An Earth-mass planet has been found orbiting a star in the Alpha Centauri system, the Sun's next door neighbour in space.

The mystery world circling Alpha Centauri B is thought to be much too hot to support life, with surface temperatures of around 1,500C.

But scientists say it is likely to be part of a more extensive solar system containing other planets, one or more of which might be habitable.

At just 4.3 light years from the Sun, Alpha Centauri B is only a step away in astronomical terms. It is part of a triple system consisting of a pair of Sun-like stars, Alpha Centauri A and B, and a more distant and faint red companion, Proxima Centauri. The latter is the closest star to the Sun by a small margin.

Astronomers described the discovery as "extraordinary".

Despite its closeness, it would still take thousands of years to reach Alpha Centauri using current rocket technology. But scientists do not rule out the possibility of sending an unmanned space mission there in the not-too-distant future.

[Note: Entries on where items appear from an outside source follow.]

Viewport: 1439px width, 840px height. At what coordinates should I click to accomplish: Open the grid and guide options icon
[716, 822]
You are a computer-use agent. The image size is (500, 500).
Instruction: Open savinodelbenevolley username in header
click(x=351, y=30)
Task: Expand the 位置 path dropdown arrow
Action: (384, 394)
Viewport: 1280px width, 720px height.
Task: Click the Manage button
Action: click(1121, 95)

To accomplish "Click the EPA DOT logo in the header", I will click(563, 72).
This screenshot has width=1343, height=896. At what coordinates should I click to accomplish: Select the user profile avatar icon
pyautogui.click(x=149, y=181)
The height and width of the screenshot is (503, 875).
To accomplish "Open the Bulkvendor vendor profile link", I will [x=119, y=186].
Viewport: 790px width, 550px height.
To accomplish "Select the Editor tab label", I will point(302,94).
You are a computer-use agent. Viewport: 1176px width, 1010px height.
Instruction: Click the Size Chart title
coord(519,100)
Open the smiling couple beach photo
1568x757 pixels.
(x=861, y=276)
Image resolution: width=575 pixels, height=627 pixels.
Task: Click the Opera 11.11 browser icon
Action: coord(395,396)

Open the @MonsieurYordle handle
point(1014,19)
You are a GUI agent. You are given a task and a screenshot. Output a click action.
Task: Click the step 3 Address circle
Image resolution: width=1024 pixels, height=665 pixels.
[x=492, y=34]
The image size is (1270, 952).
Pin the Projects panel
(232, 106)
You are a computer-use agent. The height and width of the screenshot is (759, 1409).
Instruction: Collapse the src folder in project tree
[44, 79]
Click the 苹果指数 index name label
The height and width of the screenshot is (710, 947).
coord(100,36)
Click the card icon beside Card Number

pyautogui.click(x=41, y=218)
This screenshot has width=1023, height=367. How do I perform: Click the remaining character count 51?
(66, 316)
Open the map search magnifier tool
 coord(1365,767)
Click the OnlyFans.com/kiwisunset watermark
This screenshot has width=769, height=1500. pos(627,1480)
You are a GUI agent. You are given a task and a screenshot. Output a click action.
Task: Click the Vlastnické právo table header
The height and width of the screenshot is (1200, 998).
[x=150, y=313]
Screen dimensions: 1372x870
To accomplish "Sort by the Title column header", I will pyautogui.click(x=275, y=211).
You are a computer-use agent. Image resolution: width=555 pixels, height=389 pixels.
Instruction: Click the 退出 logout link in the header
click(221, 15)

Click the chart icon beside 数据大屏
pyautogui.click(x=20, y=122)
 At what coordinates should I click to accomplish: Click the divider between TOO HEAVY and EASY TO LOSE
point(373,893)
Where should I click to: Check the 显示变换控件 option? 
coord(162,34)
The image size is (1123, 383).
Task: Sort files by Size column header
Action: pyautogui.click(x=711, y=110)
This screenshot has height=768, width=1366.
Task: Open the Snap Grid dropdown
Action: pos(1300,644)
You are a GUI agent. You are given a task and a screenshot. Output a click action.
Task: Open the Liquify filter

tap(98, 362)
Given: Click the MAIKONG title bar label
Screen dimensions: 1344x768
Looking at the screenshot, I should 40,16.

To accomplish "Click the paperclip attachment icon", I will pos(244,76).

Xavier Dumusque, a member of the European team from Geneva Observatory in Switzerland, said: "This result represents a major step towards the detection of a twin Earth in the immediate vicinity of the Sun. We live in exciting times."

The planet was detected by European Southern Observatory (ESO) astronomers. Data published in the journal Nature show that the as-yet unnamed planet is unusually light, containing only a little more material than the Earth. It is the lightest exoplanet ever found orbiting a Sun-like star.

Leading US planet hunter and astronomer Professor Greg Laughlin, from the University of California at Santa Cruz, said: "Everything we know indicates that when you find one planet like this you're very likely to find additional planets further out, so it's very exciting in terms of looking forward to further detection. Alpha Centauri is our closest neighbour. This is our back yard, and to find out that planet formation is occurring there is just extraordinary."

Co-author Dr Stephane Udry, also from Geneva Observatory, said: "This is the first planet with a mass similar to Earth ever found around a star like the Sun. Its orbit is very close to its star and it must be much too hot for life as we know it, but it may well be just one planet in a system of several."